• [Directions for this task] Resume the essay below about the Palestinians' long struggle against colonialism, continuing from its final sentence.

The Palestinians: First to Fight Colonialism, Still Colonized

By Hasan Afif El-Hasan

Decolonization was a feature of post-World War II era and the surrender of Nazi Germany. The UN Charter was created; the Arab League was formed in 1945 by seven countries; twenty-nine non-aligned countries from Africa and Asia formed the non-aligned Bandung Conference in Indonesia in 1955. Due to decolonization, Arab League state members today are twenty-three; there are 120 Non-Aligned nations; and United Nations member states jumped from 51 in 1945 to 194.

But there seems no light at the end of the dark tunnels through which the Palestinians have been moving virtually throughout the twentieth century and into the twenty-first. Generations of the Palestinian people have been struggling for their national freedom, but there is no hope they will achieve liberty and justice if they do not change course soon. For course correction, there should be an internal debate of a kind for which the history of modern states that won independence offers innumerable precedents that can be emulated.

 Ironically, the Palestinians who constituted 92% of the population and owned 94% of Palestinian cultivated lands in 1920 were one of the first people in the world fighting colonialism. They were demanding their freedom and self-determination at the same time when Gandhi, the leader of India’s National Congress, was leading the non-violent struggle for the subcontinent’s freedom. India, the largest democracy in the world today, achieved independence in 1947. The Palestinians rebelled against the British and the Zionists years before the 1952-1960 Kenya’s Mau Mau up-rising against the British colonial rule that was followed by Kenya African National Union struggle under the leadership of Jomo Kenyatta. The Kenyans achieved independence in 1964.

• [Information provided]
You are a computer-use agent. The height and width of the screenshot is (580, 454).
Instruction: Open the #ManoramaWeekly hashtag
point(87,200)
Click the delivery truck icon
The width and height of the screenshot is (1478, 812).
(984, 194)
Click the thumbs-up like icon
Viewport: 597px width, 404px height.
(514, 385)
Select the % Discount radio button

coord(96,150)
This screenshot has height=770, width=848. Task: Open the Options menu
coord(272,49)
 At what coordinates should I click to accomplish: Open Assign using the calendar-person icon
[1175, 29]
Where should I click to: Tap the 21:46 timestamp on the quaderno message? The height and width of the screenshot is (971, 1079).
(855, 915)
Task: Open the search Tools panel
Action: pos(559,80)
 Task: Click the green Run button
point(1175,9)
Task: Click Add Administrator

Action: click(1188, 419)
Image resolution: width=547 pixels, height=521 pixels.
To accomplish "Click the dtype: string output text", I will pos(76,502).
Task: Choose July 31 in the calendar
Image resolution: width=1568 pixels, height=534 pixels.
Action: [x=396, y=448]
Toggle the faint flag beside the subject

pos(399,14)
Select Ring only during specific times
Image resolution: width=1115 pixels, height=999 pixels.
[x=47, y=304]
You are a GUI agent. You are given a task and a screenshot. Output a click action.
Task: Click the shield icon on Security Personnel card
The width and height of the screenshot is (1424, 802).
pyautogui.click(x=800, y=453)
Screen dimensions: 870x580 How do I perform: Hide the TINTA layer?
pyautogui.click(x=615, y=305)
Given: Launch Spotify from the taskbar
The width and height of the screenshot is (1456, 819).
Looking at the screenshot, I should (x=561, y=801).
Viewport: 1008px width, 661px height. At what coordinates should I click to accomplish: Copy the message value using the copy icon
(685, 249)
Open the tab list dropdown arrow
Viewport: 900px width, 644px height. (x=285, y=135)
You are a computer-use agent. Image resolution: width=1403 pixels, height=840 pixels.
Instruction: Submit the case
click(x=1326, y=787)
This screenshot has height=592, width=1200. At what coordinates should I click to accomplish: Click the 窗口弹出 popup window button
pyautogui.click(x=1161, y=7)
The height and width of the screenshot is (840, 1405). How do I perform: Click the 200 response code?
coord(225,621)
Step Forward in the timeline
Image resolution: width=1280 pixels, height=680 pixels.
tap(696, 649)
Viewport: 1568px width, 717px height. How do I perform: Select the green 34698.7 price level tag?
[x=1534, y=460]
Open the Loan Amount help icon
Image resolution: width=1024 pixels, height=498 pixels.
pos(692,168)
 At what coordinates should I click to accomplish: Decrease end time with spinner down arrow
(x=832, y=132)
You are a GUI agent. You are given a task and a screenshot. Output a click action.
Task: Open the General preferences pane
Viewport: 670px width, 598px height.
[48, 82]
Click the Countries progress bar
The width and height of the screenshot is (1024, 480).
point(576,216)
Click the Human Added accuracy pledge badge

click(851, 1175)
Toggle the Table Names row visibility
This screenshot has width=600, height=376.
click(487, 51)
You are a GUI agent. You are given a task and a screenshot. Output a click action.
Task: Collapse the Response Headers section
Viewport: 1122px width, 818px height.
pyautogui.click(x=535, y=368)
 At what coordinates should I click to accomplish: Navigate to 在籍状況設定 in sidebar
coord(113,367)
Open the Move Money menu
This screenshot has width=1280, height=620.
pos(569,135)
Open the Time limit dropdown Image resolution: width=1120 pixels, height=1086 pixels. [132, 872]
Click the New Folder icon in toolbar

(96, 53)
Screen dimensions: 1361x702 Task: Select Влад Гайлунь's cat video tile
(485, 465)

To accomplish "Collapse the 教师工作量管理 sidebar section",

• [Reply]
For hundreds of years, Arab Palestinians lived peacefully with the old Jewish community, descendents of the Spanish and Portuguese Inquisition. The political conflict started only when waves of Jewish immigrants came from Russia in 1903-05 and thereafter. They were mostly militant Zionists with radical nationalist ideas backed by international Zionist financial and political institutions. Their ideology reflected on their hostile attitude toward the Arab Palestinians.

Britain and France, victors of World War I, redrew the map of the Arab lands and declared their public support for the Zionist’s colonial project by granting the Jews a homeland in Palestine. Britain was given a Mandate over Palestine by the League of Nations to shepherd the natives toward the goal of governing themselves and eventually achieve complete independence. But after issuing Balfour Declaration, Britain created more antagonism between Arab Palestinians and colonialist Jews. 

During a 1921 visit to Palestine by Winston Churchill, the British Secretary of States for the Colonies, Palestinians protested in the major towns against the British Mandate and Balfour Declaration. The protesters shouted anti-British and anti-Zionist slogans, there was stone-throwing in the streets and some Jewish establishments were attacked.

Arab Palestinians response to the British policies and Jewish immigration was strikes, demonstrations and sometimes violence. Serious quarrel erupted between them and Jewish settlers in 1929 over access to the ‘Western Wall’ in Jerusalem, referred to by Muslim Palestinians as the ‘Buraq.’ Angry crowds were formed in the streets of cities with mixed Arabs and Jews population, Arab merchants shut their shops and religious and nationalist banners were brandished. During the confrontation, 133 Jews and more than hundred Arabs were killed.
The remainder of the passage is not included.